* **WHAT IS BEING ASKED**: For this exercise, print all of the data exactly as given.

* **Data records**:
:::

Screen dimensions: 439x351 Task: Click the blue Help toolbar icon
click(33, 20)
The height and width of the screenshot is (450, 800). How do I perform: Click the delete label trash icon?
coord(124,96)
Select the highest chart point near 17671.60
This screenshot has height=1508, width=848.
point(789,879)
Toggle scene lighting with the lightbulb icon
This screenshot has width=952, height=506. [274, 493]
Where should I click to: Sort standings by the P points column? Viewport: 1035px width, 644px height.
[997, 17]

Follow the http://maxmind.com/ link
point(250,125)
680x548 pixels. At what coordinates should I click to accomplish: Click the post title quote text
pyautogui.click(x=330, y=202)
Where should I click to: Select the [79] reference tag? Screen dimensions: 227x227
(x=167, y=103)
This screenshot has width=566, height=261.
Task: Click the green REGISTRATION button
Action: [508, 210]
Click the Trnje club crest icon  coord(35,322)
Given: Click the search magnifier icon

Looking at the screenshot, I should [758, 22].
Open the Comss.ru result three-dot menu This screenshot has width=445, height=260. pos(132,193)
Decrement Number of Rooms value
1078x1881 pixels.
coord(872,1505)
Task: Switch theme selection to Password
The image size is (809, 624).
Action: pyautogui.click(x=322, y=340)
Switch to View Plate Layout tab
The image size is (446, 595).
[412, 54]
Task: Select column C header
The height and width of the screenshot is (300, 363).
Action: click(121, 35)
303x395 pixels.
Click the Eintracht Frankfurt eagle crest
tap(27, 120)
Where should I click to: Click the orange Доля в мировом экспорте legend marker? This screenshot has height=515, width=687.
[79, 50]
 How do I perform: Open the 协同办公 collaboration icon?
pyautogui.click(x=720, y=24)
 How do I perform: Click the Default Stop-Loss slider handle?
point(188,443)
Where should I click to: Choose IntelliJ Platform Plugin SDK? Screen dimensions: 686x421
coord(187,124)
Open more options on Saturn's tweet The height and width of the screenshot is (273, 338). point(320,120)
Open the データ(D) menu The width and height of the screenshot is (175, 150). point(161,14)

:::

* **EXERCISE ANSWER**:
Screen dimensions: 439x351 Task: Click the blue Help toolbar icon
click(33, 20)
The height and width of the screenshot is (450, 800). How do I perform: Click the delete label trash icon?
coord(124,96)
Select the highest chart point near 17671.60
This screenshot has height=1508, width=848.
point(789,879)
Toggle scene lighting with the lightbulb icon
This screenshot has width=952, height=506. [274, 493]
Where should I click to: Sort standings by the P points column? Viewport: 1035px width, 644px height.
[997, 17]

Follow the http://maxmind.com/ link
point(250,125)
680x548 pixels. At what coordinates should I click to accomplish: Click the post title quote text
pyautogui.click(x=330, y=202)
Where should I click to: Select the [79] reference tag? Screen dimensions: 227x227
(x=167, y=103)
This screenshot has width=566, height=261.
Task: Click the green REGISTRATION button
Action: [508, 210]
Click the Trnje club crest icon  coord(35,322)
Given: Click the search magnifier icon

Looking at the screenshot, I should [758, 22].
Open the Comss.ru result three-dot menu This screenshot has width=445, height=260. pos(132,193)
Decrement Number of Rooms value
1078x1881 pixels.
coord(872,1505)
Task: Switch theme selection to Password
The image size is (809, 624).
Action: pyautogui.click(x=322, y=340)
Switch to View Plate Layout tab
The image size is (446, 595).
[412, 54]
Task: Select column C header
The height and width of the screenshot is (300, 363).
Action: click(121, 35)
303x395 pixels.
Click the Eintracht Frankfurt eagle crest
tap(27, 120)
Where should I click to: Click the orange Доля в мировом экспорте legend marker? This screenshot has height=515, width=687.
[79, 50]
 How do I perform: Open the 协同办公 collaboration icon?
pyautogui.click(x=720, y=24)
 How do I perform: Click the Default Stop-Loss slider handle?
point(188,443)
Where should I click to: Choose IntelliJ Platform Plugin SDK? Screen dimensions: 686x421
coord(187,124)
Open more options on Saturn's tweet The height and width of the screenshot is (273, 338). point(320,120)
Open the データ(D) menu The width and height of the screenshot is (175, 150). point(161,14)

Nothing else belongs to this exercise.